New Solo Terrorist Species Act in London and St. Petersburg

Common features were exhibited by two apparently different solo terrorists: Khaled Masood, 53, who murdered five people and injured 50 near the British parliament on March 22, and Akbarzhon Jalilov, 23, who blew up a metro train at St. Petersburg on April 3, causing 14 deaths and inuring fifty.
Masood was born in Britain and Jalilov was a Russian.
Nevertheless, although they belonged to different generations and their attacks were staged 2,000km apart, the features and deadly agenda they shared must give anti-terror agencies pause.

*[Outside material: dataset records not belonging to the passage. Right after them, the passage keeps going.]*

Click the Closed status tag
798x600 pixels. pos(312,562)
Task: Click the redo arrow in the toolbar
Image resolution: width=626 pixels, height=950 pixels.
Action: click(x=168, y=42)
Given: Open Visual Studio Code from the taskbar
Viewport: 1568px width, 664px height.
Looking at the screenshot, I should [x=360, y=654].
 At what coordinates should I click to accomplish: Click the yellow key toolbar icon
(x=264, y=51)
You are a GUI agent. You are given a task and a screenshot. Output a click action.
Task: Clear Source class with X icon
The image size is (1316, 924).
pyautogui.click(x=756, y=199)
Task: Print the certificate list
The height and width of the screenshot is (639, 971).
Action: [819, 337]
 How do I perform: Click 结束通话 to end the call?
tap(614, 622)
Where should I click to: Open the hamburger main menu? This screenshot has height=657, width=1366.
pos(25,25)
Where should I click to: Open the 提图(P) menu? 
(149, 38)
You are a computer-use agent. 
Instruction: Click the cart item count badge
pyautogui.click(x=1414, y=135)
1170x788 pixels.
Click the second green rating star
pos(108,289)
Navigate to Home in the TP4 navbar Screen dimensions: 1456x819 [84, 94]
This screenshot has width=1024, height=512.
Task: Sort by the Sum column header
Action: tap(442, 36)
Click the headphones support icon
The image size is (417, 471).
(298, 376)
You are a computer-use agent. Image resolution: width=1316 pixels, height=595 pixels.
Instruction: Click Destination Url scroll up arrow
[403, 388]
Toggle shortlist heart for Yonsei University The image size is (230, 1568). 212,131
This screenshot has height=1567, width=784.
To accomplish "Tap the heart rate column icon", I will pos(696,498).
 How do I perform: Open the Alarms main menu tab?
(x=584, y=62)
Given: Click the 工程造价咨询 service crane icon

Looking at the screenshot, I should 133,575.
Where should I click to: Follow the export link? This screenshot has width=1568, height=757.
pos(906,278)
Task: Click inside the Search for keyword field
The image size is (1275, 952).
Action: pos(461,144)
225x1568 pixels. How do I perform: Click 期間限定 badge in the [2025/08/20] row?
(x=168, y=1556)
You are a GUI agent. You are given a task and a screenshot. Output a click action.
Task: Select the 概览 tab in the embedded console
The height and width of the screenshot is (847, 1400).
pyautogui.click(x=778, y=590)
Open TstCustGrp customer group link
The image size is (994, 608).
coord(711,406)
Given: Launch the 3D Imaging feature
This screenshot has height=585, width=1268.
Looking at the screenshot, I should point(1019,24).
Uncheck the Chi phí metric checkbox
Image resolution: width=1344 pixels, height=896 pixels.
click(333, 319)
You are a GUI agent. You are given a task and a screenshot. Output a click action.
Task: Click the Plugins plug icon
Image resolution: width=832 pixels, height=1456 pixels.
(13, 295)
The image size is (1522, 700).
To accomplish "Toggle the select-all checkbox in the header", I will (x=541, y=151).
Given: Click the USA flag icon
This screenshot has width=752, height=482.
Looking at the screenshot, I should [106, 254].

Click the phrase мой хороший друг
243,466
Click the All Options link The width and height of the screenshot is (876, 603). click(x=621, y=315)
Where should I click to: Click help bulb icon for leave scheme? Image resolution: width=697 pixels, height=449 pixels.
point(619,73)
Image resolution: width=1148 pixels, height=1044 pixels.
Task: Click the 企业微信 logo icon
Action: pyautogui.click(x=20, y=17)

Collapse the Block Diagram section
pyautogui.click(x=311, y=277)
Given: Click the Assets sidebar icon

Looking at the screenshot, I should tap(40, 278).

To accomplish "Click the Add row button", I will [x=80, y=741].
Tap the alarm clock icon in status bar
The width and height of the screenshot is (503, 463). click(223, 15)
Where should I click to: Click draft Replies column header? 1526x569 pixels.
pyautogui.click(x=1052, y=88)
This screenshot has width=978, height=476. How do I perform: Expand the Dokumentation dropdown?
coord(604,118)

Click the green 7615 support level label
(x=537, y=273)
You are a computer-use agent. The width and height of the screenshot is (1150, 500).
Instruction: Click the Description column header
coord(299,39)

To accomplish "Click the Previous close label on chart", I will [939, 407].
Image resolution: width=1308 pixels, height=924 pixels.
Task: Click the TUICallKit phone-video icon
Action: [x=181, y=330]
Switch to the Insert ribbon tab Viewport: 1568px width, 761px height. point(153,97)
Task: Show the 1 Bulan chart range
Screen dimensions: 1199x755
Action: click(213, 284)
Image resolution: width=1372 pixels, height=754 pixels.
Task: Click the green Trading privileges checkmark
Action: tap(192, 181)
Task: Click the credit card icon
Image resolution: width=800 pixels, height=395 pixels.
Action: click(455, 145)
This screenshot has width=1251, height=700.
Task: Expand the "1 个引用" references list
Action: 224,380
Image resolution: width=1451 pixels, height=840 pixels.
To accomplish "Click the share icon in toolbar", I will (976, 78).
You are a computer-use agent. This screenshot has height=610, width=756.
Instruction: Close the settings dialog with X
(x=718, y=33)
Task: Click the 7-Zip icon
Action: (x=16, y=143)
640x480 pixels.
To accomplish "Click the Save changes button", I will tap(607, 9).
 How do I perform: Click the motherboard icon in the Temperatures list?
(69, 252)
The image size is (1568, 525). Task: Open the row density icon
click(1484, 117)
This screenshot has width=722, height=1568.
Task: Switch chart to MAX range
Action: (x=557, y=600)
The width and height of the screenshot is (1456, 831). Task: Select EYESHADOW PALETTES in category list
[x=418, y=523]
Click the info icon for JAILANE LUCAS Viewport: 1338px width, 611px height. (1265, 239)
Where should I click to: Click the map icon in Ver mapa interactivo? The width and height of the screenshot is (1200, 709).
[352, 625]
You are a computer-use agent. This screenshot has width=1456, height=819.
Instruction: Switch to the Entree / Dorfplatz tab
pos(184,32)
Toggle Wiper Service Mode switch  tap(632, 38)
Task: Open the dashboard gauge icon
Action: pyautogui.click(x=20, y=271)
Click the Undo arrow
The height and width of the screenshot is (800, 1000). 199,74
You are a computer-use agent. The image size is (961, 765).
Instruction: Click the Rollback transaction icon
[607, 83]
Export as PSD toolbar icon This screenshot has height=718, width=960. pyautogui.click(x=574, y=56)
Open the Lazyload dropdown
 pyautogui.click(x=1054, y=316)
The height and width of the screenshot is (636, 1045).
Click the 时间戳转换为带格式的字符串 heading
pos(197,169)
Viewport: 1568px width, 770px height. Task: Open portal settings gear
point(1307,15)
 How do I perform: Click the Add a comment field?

Neither figured on their governments’ respective security agencies’ watch lists of suspicious Islamic extremists. No evidence was found of associates or accomplices for their attacks in Britain or Russia – nor, according to the British and Russian intelligence agencies, outside their countries.
Both sought out government or spectacular targets for maximum international exposure. Jalilov, like Masood, was reconciled to not coming out of his attack alive.
The British terrorist, using a car and a knife as weapons, managed to enter the Parliament compound, though not the building, while Prime Minister Theresa May was announcing she had triggered Article 50 for the UK’s formal exit from the European Union.
The officials in charge of her safety bundled her out of the House, showing signs of panic and confusion, and drove her to safety away from Parliament and her 10 Downing Street residence.
The Russian terrorist detonated a bomb on the St. Petersburg subway, which serves two million commuters a day, when President Vladimir Putin welcomed the Belarus President Alexander Lukashenko to his home town. Both used the most basic, easily available weapons of death.
Russian security forces, caught unawares, reacted in the first two hours much like their colleagues in London with panic and confusion.
The two investigations into the attacks came up with similar results, although the Russian and British terrorists had never met, nor did they share any contacts. Their relatives, friends and acquaintances did not have a clue that Masood and Jalilov were hatching terrorist plots.
Shortly before they struck, the two men moved to rented accommodation easily accessible to their targeted arenas. The British terrorist moved to Birmingham, 40 minutes drive to London; Jalilov rented a flat in northeastern St. Petersburg, 20 minutes from the Tekhnologichesky Institute station where he caught the train which he blew up.
Both men were subsequently found to have had close ties with radical Islamist circles outside their countries that were never discovered by Russian and British intelligence. Those covert contacts are now believed to have secretly radicalized the two men.
Masood made those contacts during the two visits he paid to Saudi Arabia, staying long enough during one to work as an English teacher, despite his lack of training.
Jalilov was at home in the southern Kyrgyzstan town of Osh.
This town is situated in the Fergana Valley which straddles Kyrgyzstan, Uzbekistan and Tajikistan, whose predominantly Uzbek populations have a tradition of Islamist radicalism. Hundreds have joined the Islamic State jihadists fighting in Syria and Iraq.
This green and fertile valley also provides safe hideouts for the hundreds of Uyghuris on the run from their homes in the north Chinese Autonomous Region-XUAR.
Khaled Masood and Akbarzhon Jalilov have given the standard “lone wolf” terrorist a special guise. This new species of jihadist killer took the stage on two continents in two world cities, London and St. Petersburg, just twelve days apart.